Republican leadership on Thursday released a 19-page outline of how the party would like to replace Obamacare — including one change that sounds wonky but is a really huge deal.

Both Obamacare and the Republican replacement plans provide tax credits to help make insurance more affordable. But while Obamacare’s credits are based on income, meaning poorer people get more help, the Republican plan would base them on age. The result would be regressive: Wealthy people would get more help buying insurance, while poor people would likely get less assistance.

The Obamacare tax credits are income-adjusted, which means that people who earn less get more help. Under Obamacare, people who earn less than 200 percent of the poverty line (about $24,120 for an individual or $49,200 for a family of four) get the most generous help. They would get enough money so that a midlevel plan would cost no more than 6.4 percent of their income. People who earn more than 400 percent of the poverty line ($48,240 for an individual or $98,400 for a family of four) get nothing at all. There is no cap on what they have to pay for insurance.

The Republican plan is very different. It includes age-adjusted tax credits. Older people get more help, and younger people get less help. The idea is that older people need more support because they get charged higher premiums. But income does not matter at all. Under the Republican plan, it wouldn’t matter if a 30-year-old earned $15,000 or $150,000 — he would get the exact same tax credit.

Margot Sanger-Katz at the Upshot has a great piece today about how this would work in practice:

That means that the biggest financial benefits would go to older Americans, like, say, Secretary of State Rex Tillerson. If he didn’t have a job in the Trump cabinet and access to government coverage, a 64-year-old multimillionaire like him would get the same amount of financial assistance as someone his age, living in poverty, and he would get substantially more money than a poor, young person.

The Republican proposal from this week doesn’t put actual numbers to how much people in different age categories would get, but a bill Health and Human Services Secretary Tom Price authored in 2015 does:

  • $900 for children under 18
  • $1,200 for those between 18 and 35
  • $2,100 for those between 36 and 50
  • $3,000 for those 51 and older

These credits wouldn’t go especially far toward purchasing comprehensive coverage. A few months ago, I looked at how much a plan for a 55-year-old would cost where I live, in Washington, DC. The cheapest option was $8,316 per year, which works out to $443 per month after the Price tax credit — a hefty fee for a poor, older enrollee.

The plans under Price’s proposal would almost certainly be cheaper because they wouldn’t have to cover so many benefits. A 55-year-old under the Price plan might find lower premiums for plans that cover fewer benefits. But the plans that do offer comprehensive benefits would likely prove financially out of reach for many.

Why switch to age-based tax credits?

This is a question I’ve put to about half a dozen conservative health care experts over the past few months, in formal interviews and less formal conversations. I kept hearing again and again that this wasn’t really a matter of principle — it’s just easier. While there are some policy arguments for age-based credits, what experts found most appealing was that the structure is just way simpler to administer.

“It’s not a huge principle issue with me,” says Jonathan Goodman, president of the Goodman Institute for Public Policy Research, who has worked with multiple Republican legislators on replacement plans. “It’s like Social Security: We should all be in this together. If there’s a social reason to encourage people to have health insurance, let’s not discriminate on the basis of income.”

**Data supplied**.

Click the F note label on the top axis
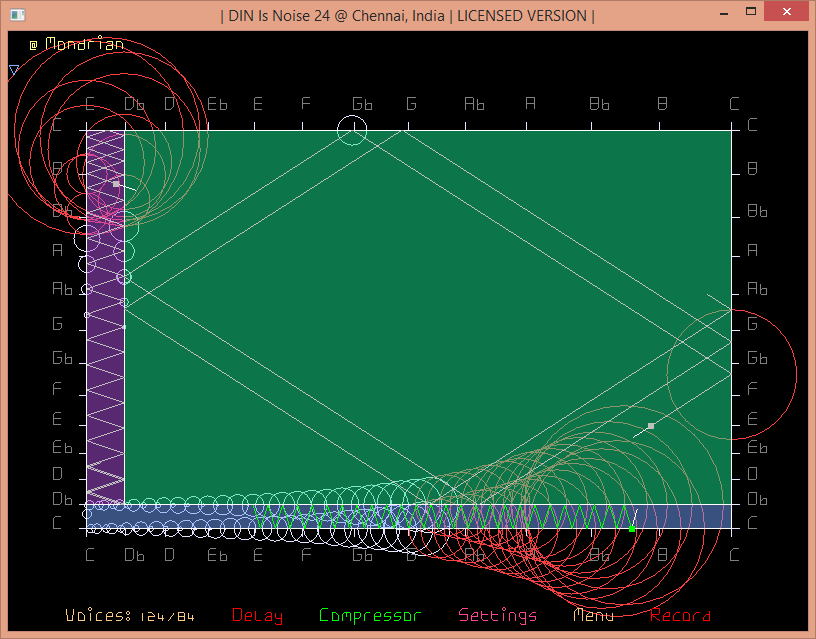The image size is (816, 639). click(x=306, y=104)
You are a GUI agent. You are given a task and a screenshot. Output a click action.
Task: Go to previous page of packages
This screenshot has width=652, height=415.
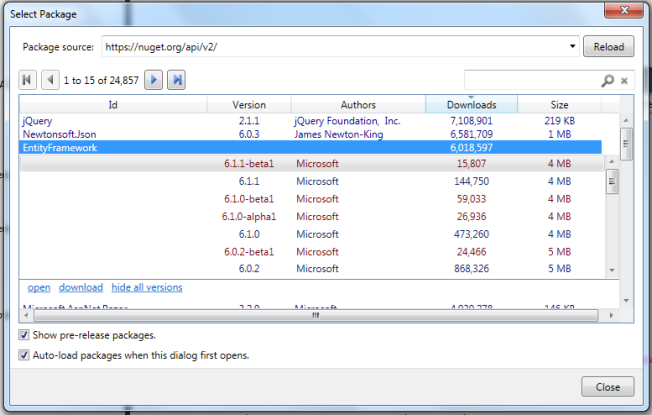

**Exercise instructions**. In the article about the Republican Obamacare replacement, how large a tax credit does the 2015 bill by Tom Price give people between 36 and 50? Rely only on the article about the Republican Obamacare replacement, not on the data.

**Solution for this exercise**. $2,100.